Pouco depois da leitura da sentença, o juiz Faccini Neto, saiu do espaço do plenário, e foi abraçado por familiares. Ele citou no texto a música “Pedaço de Mim”, de Chico Buarque, também trazida pelo Ministério Público em debate, e disse em um trecho que a pena criminal comunicava aos familiares em luto o respeito do Estado.
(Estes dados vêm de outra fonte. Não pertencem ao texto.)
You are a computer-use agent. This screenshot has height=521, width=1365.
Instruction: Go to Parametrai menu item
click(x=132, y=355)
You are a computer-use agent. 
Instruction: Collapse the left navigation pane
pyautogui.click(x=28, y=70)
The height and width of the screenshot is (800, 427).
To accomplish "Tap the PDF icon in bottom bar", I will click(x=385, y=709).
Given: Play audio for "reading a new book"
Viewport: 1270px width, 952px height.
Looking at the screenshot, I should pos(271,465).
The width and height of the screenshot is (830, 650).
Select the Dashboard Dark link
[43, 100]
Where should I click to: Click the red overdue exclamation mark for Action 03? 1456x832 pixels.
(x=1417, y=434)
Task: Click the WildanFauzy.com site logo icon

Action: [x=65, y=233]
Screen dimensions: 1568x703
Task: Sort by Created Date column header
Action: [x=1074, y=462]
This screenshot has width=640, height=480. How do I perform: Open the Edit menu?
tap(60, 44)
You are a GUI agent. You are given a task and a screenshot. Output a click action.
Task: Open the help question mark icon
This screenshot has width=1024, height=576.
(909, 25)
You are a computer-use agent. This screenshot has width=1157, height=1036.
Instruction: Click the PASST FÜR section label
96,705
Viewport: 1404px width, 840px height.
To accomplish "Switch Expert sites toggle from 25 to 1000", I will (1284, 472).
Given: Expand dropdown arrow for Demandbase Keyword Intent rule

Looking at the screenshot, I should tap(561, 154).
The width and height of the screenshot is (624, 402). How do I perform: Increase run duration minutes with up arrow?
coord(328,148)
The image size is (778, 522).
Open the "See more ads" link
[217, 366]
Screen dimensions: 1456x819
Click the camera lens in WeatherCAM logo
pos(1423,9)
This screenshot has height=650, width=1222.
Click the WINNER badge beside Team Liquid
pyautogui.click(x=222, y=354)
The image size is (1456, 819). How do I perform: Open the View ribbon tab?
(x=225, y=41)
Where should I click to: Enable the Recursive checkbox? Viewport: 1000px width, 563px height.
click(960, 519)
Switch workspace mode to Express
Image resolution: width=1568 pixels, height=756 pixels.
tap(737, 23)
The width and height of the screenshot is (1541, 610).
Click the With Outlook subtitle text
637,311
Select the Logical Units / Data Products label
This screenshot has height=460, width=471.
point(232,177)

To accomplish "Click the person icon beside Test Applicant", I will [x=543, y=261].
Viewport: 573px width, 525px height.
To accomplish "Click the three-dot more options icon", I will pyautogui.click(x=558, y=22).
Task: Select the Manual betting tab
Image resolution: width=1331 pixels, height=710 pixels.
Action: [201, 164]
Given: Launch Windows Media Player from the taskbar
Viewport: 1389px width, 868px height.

Durante o interrogatório de Spohr, ele questionou se alguma vez o sócio da Kiss havia feito manifestação pública de condolências ou algo nesse sentido, em relação aos familiares. Na sentença, como no dia, ele voltou a citar o caso de um dos condenados por outra tragédia vinda de um incêndio, na boate The Station, nos Estados Unidos, onde um dos réus escreveu cartas a mão para todas as vítimas. “Isso não aconteceu aqui”, afirmou na decisão desta sexta.
Dias antes do início do julgamento, Flávio Silva, que perdeu a filha no incêndio e preside a AVTSM, divulgou um vídeo em que relata que teve problemas de saúde depois de descobrir que poderia ser arrolado como testemunha de defesa de Spohr.
Durante os debates, quando os advogados defenderam teses pela desclassificação do crime doloso ou a absolvição dos clientes, seu nome foi citado por alguns deles em sinal de respeito, mas também trazendo vídeos ou falas antigas suas.
Enquanto o juiz lia a sentença, ele foi abraçado pela mulher, Ligiane Righi da Silva, e pela filha Gabrielle. A camiseta que vestia, com a foto da filha que perdeu na tragédia, dizia: “Fui me divertir e paguei com a minha vida”.
“Chegado o dia que a gente alcançou a justiça pelo assassinato dos nossos filhos. Valeu a pena essa luta no sentido de que a gente vai proteger muitas vidas daqui por diante, é a nossa intenção. Esse resultado de hoje não vai trazer nossos filhos de volta, mas vai conseguir evitar que novas famílias percam filhos e filhas nessas tragédias”, disse a jornalistas.
Questionado sobre o que vem a seguir, ele disse que devem descansar para ter fôlego para a próxima etapa da luta, que não terminou com a condenação.